Что нужно сделать:
#1 Какие вопросы рассказчик задаёт монахам в отрывке? Выпишите их все в орфографии оригинала.
#2 Перепишите из записей строки без изменений, начав со строки, где есть "Image resolution: width=939", и закончив строкой с "pyautogui.click(x=1209, y=271)" (обе включительно).

Отрывок:

Павел Якушкин - Из Новгородской губернии
Послѣ обѣда я пошелъ отыскивать П. Онъ встрѣтилъ меня въ корридорѣ и мы прямо пошли въ библіотеку, не заходя къ нему въ келью. Про библіотеку я не стану ничего говорить. Погодинъ былъ здѣсь и видѣлъ, что Фотій привелъ ее въ порядокъ. Она и помѣщается въ его лѣтней кельѣ, разумѣется, исправленная и очищенная: Фотій былъ благочиннымъ во всѣхъ новогородскихъ монастыряхъ, а потому занялся во всѣхъ очисткою библіотекъ. Онъ, какъ мнѣ сказывали крестьяне Юрьевской слободы, выбралъ изъ всѣхъ монастырскихъ библіотекъ вредныя книги, привезъ ихъ въ Юрьевъ монастырь, разложилъ костеръ и приказалъ ихъ при себѣ сжечь. Одинъ крестьянинъ укралъ одну книжку, которую выпросилъ у него какой-то солдатъ. Да, я забылъ сказать, что до осмотра библіотеки, я подошелъ къ одному монаху, сидѣвшему за оградой монастырской, подъ благословеніе: „Господь благословитъ! проговорилъ онъ, я простой монахъ.“ Какъ ни старался я съ нимъ заговоритъ, но монахъ не поддавался. — Ловите ли вы рыбу? спросилъ я его. — „Нѣтъ-съ! Господи спаси и помилуй!“ Въ это время другой монахъ (какъ я послѣ узналъ, самъ ловецъ), въ накидку ряска, клобукъ на бокъ, но не отъ щегольства, а такъ, самой свирѣпой наружности, покупалъ рыбу у рыбака. Не сторговались. — „Ишь проклятый, сказалъ онъ, подходя къ моему монаху, 20 руб. проситъ!“ — Серебромъ, батюшка? спросилъ я. — „А ты еще на ассигнаціи считаешь?“ — А много ли рыбы? — „А не считалъ.“ — Сколько же вы давали? — „Ты бы слушалъ, если хотѣлъ знать.“ Повернулся онъ, да и пошелъ. — „Отецъ А., сказалъ мой монахъ, что жъ ты свѣчи мнѣ!“ — Да вѣдь ты взялъ! — „Да ей Богу же не бралъ! Взялъ бы, чему же еще просить!“ — Врешь, взялъ! — „Да лѣшій ты этакой…. (я не берусь сказать на кого походилъ отецъ А…..)
— Ну! занесся! равнодушно проговорилъ отецъ А. — „Этакаго лѣшаго и свѣтъ не видалъ“, возражалъ изъ всѣхъ силъ мой монахъ. — Приходи — дамъ; вѣдь отъ тебя не отвяжешься: взялъ не взялъ — нужно дать.

(Записи с указаниями на текст и элементы)
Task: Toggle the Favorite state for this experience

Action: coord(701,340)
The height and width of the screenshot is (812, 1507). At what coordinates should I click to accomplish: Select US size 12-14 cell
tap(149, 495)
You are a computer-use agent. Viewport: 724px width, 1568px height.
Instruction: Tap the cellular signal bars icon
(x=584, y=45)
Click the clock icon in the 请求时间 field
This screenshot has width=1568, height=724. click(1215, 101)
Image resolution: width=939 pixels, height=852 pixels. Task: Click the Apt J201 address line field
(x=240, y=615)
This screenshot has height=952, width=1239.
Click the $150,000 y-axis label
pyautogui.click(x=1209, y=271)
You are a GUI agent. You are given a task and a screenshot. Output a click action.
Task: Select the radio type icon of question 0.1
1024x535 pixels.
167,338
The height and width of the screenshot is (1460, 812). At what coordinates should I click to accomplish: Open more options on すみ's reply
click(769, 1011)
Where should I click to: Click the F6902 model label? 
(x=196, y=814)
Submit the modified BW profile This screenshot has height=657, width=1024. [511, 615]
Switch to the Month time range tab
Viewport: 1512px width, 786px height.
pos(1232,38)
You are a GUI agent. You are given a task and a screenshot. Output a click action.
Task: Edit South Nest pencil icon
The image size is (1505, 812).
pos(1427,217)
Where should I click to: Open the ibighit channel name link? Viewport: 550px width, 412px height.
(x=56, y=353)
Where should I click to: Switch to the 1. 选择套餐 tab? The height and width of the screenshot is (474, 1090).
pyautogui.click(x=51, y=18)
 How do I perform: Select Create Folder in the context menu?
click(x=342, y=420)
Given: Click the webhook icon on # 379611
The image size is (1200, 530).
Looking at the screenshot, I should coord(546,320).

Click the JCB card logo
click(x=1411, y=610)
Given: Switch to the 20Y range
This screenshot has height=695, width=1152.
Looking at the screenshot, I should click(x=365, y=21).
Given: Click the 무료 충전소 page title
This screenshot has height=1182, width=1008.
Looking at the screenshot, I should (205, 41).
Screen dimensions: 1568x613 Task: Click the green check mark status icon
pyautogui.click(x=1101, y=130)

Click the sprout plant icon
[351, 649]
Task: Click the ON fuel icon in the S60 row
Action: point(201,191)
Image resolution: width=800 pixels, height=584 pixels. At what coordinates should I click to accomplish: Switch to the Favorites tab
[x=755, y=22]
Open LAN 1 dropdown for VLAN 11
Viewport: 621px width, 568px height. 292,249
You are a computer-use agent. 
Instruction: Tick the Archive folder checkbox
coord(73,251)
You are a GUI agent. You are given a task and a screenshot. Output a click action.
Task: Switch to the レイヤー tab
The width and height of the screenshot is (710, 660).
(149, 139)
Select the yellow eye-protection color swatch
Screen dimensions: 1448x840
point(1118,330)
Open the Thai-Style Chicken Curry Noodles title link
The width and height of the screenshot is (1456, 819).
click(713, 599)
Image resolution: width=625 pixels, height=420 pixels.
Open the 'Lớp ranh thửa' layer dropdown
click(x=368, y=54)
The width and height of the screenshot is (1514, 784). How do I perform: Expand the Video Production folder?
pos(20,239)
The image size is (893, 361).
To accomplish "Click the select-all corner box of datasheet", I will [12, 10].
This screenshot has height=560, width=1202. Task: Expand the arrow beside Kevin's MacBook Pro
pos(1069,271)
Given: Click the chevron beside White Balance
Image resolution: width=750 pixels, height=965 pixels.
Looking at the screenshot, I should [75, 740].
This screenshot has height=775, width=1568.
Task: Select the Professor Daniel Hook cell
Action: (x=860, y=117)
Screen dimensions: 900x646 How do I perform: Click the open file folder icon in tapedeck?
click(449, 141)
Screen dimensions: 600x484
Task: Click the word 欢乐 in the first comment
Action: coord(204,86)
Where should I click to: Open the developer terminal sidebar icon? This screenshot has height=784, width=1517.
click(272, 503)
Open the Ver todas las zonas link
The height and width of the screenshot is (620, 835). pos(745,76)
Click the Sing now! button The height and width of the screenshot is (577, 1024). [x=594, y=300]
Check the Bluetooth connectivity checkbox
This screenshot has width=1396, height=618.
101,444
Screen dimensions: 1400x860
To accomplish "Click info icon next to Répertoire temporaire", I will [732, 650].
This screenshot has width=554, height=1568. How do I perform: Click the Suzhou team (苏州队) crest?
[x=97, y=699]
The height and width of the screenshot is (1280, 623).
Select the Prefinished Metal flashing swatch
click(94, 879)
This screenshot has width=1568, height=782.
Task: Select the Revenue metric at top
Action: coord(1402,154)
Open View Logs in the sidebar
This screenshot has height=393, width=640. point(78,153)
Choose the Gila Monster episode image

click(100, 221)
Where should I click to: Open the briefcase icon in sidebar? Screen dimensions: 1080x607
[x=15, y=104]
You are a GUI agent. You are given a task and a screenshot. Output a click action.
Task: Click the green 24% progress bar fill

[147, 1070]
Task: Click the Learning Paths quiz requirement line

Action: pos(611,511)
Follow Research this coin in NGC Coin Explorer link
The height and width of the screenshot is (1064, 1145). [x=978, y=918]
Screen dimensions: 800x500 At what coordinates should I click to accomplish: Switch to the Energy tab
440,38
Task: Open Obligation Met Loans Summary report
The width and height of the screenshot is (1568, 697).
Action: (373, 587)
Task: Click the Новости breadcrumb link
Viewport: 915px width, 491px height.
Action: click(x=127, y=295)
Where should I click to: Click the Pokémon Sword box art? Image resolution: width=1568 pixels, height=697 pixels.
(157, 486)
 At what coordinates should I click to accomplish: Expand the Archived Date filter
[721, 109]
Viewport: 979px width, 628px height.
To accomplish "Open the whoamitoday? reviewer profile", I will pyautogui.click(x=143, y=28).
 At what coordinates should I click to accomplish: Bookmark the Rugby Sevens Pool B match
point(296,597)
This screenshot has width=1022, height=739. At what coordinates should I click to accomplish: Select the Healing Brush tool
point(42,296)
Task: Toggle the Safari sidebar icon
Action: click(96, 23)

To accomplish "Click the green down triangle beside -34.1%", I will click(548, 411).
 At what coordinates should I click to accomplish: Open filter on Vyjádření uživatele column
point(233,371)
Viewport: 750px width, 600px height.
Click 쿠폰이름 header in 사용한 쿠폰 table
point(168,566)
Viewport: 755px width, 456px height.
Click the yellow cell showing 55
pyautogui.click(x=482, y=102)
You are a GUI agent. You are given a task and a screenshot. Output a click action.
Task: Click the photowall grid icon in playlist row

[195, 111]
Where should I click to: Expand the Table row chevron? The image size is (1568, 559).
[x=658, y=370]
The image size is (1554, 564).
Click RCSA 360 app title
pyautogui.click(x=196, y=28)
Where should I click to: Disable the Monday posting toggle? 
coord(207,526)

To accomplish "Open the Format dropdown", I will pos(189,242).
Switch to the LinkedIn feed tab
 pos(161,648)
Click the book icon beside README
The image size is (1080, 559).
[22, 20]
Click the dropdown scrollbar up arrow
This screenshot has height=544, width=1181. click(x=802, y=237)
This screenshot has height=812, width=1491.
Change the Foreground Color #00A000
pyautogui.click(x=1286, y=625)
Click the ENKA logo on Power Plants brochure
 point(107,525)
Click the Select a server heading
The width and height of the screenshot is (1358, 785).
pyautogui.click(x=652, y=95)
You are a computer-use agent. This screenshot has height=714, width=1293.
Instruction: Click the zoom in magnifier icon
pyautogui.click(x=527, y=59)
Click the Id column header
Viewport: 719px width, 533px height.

Ответы на задания:
#1
Ловите ли вы рыбу?
Серебромъ, батюшка?
А много ли рыбы?
Сколько же вы давали?

#2
Image resolution: width=939 pixels, height=852 pixels. Task: Click the Apt J201 address line field
(x=240, y=615)
This screenshot has height=952, width=1239.
Click the $150,000 y-axis label
pyautogui.click(x=1209, y=271)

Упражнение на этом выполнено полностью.